Se hizo un silencio espeso, cuando menos espeso. Y tomé la palabra. Le respondí, con desfachatez equivalente a la suya, que agradecía su cortesía y que recordaría siempre su sentido de la hospitalidad, tanto, que colgaría la máscara en un lugar destacado de mi casa para poder recordarle a sus visitantes la oportunidad que acababa de serme deparada explicándoles, punto por punto, todo lo que acababa de decirme pero, claro, aclarándoles que sí, que era cierto que habíamos llevado la viruela pero que, para compensarlo, nos habíamos traído la sífilis y dejado allí más universidades que las que habían dejado los gringos en todo su imperio; los mismos gringos a los que ellos llamaban pioneros mientras que a nosotros nos seguían llamando conquistadores, cuando no gachupines. Además habíamos enviado un barco con veintidós niños gallegos inoculados de viruela, de los que solo dos llegaron vivos, pero que habían sido suficientes para que pudiesen obtener de ellos la vacuna que erradicase la enfermedad. Los profesores se quedaron imaginen ustedes cómo, pero los alumnos volvieron a aplaudir.
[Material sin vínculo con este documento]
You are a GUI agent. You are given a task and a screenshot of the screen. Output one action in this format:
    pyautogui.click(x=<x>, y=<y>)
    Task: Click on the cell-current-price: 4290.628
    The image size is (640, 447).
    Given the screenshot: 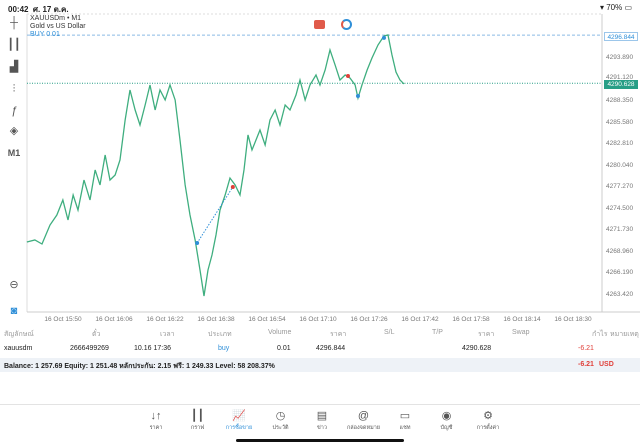 What is the action you would take?
    pyautogui.click(x=477, y=348)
No sé si en ese mismo viaje o en otro posterior, di otra charla en otra dependencia universitaria, esta vez en Tlaxcala. En la Tlaxcala en la que, dos años después de que Hernán Cortés llegara a ella, había quinientos muchachos que escribían y leían correctamente en náhuatl, latín y castilla, que es como allí le siguen llamando al castellano. Imaginen la potencia intelectual de esa cantidad de mentes así determinadas una vez puesta al servicio de su país. En medio de la charla vi que dos personas, a todas luces indígenas, se levantaban y se iban de la sala. Me preocupé, procurando moderar el tono de la intervención y, al rato, los vi de regreso a los dos portando dos enormes bolsas de la basura completamente llenas. Las dejaron en el pasillo, se sentaron y me pregunté qué contendrían. Al final se acercaron con las bolsas. Entre otras cosas había dicho que entendía el discurso anticolonialista para lograr la emancipación de la metrópoli obtenida hacía doscientos años pero que hoy tendrían que liberarse no de nosotros porque eran ya otras las realidades que los oprimían. Y señalé algunas. La gente aplaudió. Las bolsas contenían "unas chamarritas de puros borreguitos tlaxcaltecos", porque les había gustado mucho lo que había dicho y querían regalarme una para que nunca me olvidase de los inditos tlaxcaltecas. Si alguna vez me ven por Ourense con mi zamarra blanquiazul de lana tlaxcalteca sabrán que por dentro voy que ardo, ajeno al frío y a la niebla que todavía llegan por el Miño y que, en México, puede haber quien aún explote la colonización española, pero que hay otra mucha que sabe que mejor sería hablar de los cincuenta mil desparecidos actuales, del muro que les quiere levantar su vecino en sus propias narices y de algunas otras realidades y que ya nos va llegando a todos con narcos y sicarios, con explotadores y explotados pues, unos y otros, van sobrando. Ándenle.